Interaksi testosteron dan kortisol sangat penting untuk membangun massa otot. Bagaimana mereka bertindak di antara mereka sendiri, dan akan dijelaskan dalam artikel ini.
Efek zat androgenik pada kortisol bisa tidak langsung atau langsung. Ada satu teori bahwa zat dari kelompok ini dapat memiliki efek stimulasi pada reseptor seluler, yang menyebabkan pertumbuhan jaringan otot. Mereka hanya dapat menghambat efek katabolik kortisol pada sel.
Kebanyakan ilmuwan percaya bahwa zat androgenik mampu memblokir reseptor kortisol, yang berarti mereka lebih anti-katabolik daripada anabolik. Tetapi dalam praktiknya, semuanya benar-benar berbeda.
Teori yang dijelaskan memiliki sejumlah kelemahan yang signifikan. Selain itu, tidak terlalu sulit untuk menemukannya.
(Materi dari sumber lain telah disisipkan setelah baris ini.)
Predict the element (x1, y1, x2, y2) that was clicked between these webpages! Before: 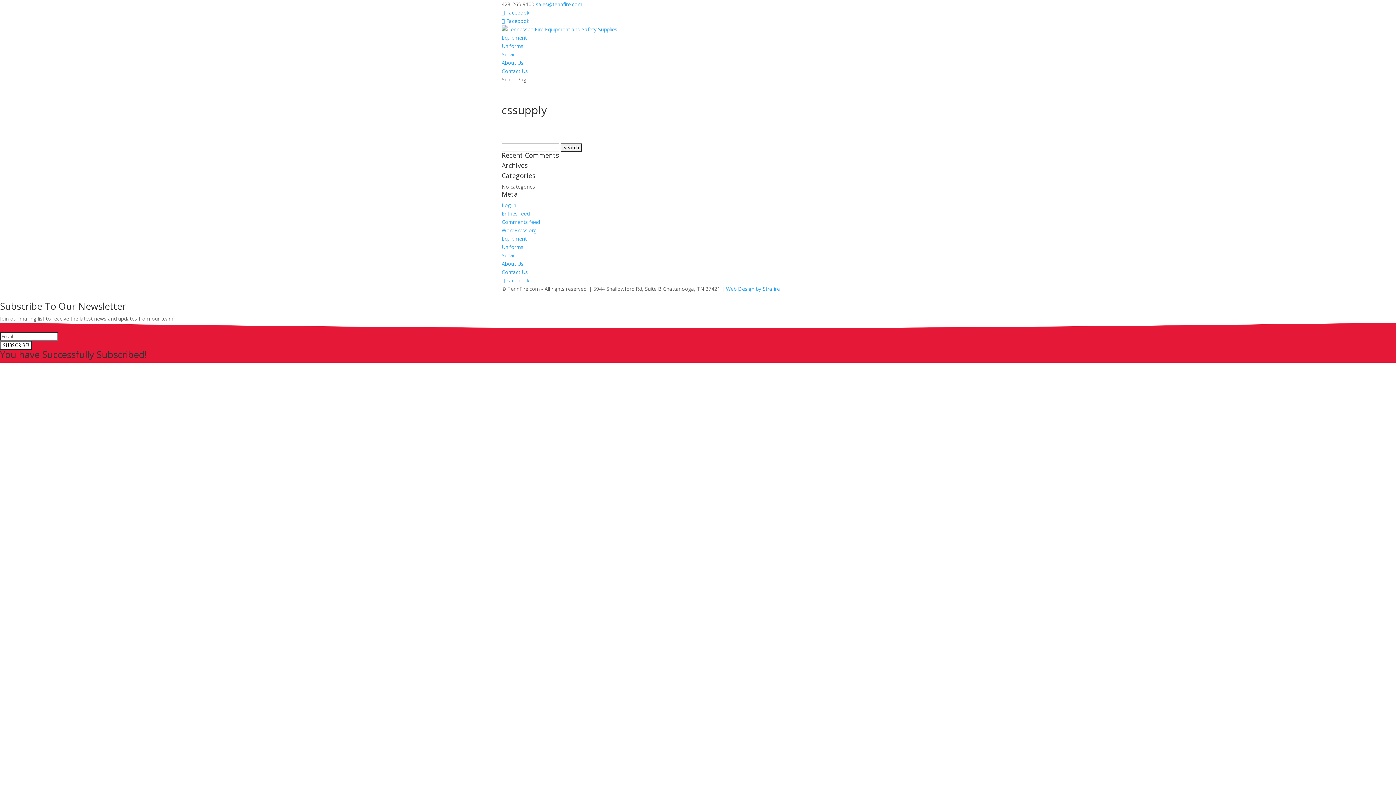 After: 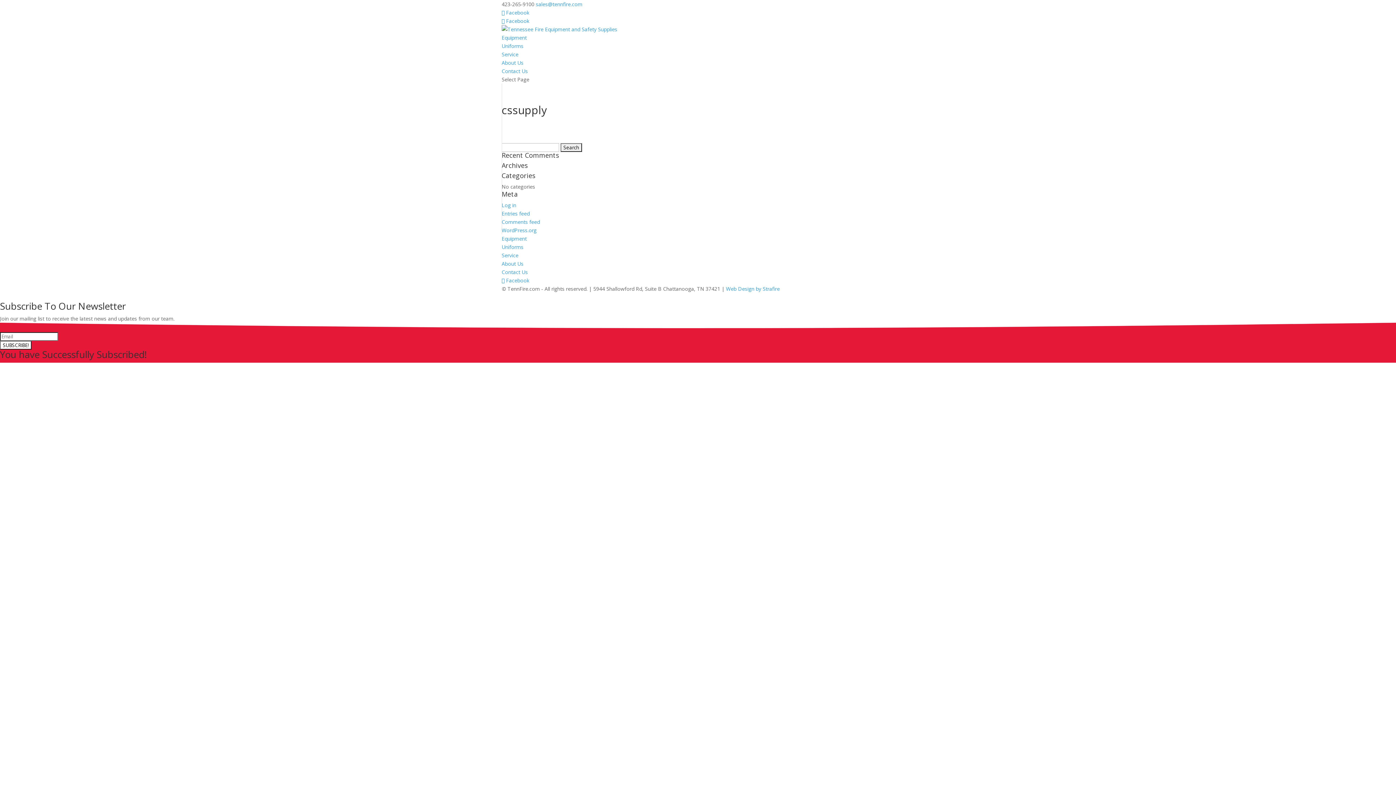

Kita hanya perlu mengajukan pertanyaan: untuk apa reseptor tipe androgen ketika steroid anabolik hanya bekerja pada kortisol. Perlu juga dicatat bahwa penelitian para ilmuwan yang membuktikan teori anti-kortisol pada awalnya didasarkan pada asumsi yang tidak sepenuhnya benar.
Mungkin orang bahkan bisa mengatakan bahwa asumsi ini sepenuhnya salah dan bahkan tidak boleh dipublikasikan. Semua percobaan didasarkan pada asumsi bahwa otot rangka tidak memiliki reseptor androgen. Jelas bahwa asumsi semacam itu dibuat berdasarkan publikasi sebelumnya.
Studi klinis dilakukan pada tahun 1975, dan para ilmuwan seharusnya mendekati masalah ini dengan lebih teliti. Reseptor androgenik dalam sel otot ditemukan pada awal 70-an oleh Profesor Etienne Bellew.
Penulis teori yang salah adalah Rosen dan Meyer, yang mencatat bahwa zat androgenik mengikat jaringan otot karena reseptor tertentu. Mereka yakin bahwa mereka tidak bisa menjadi tipe androgenik dan, oleh karena itu, hanya bisa menjadi reseptor kortisol.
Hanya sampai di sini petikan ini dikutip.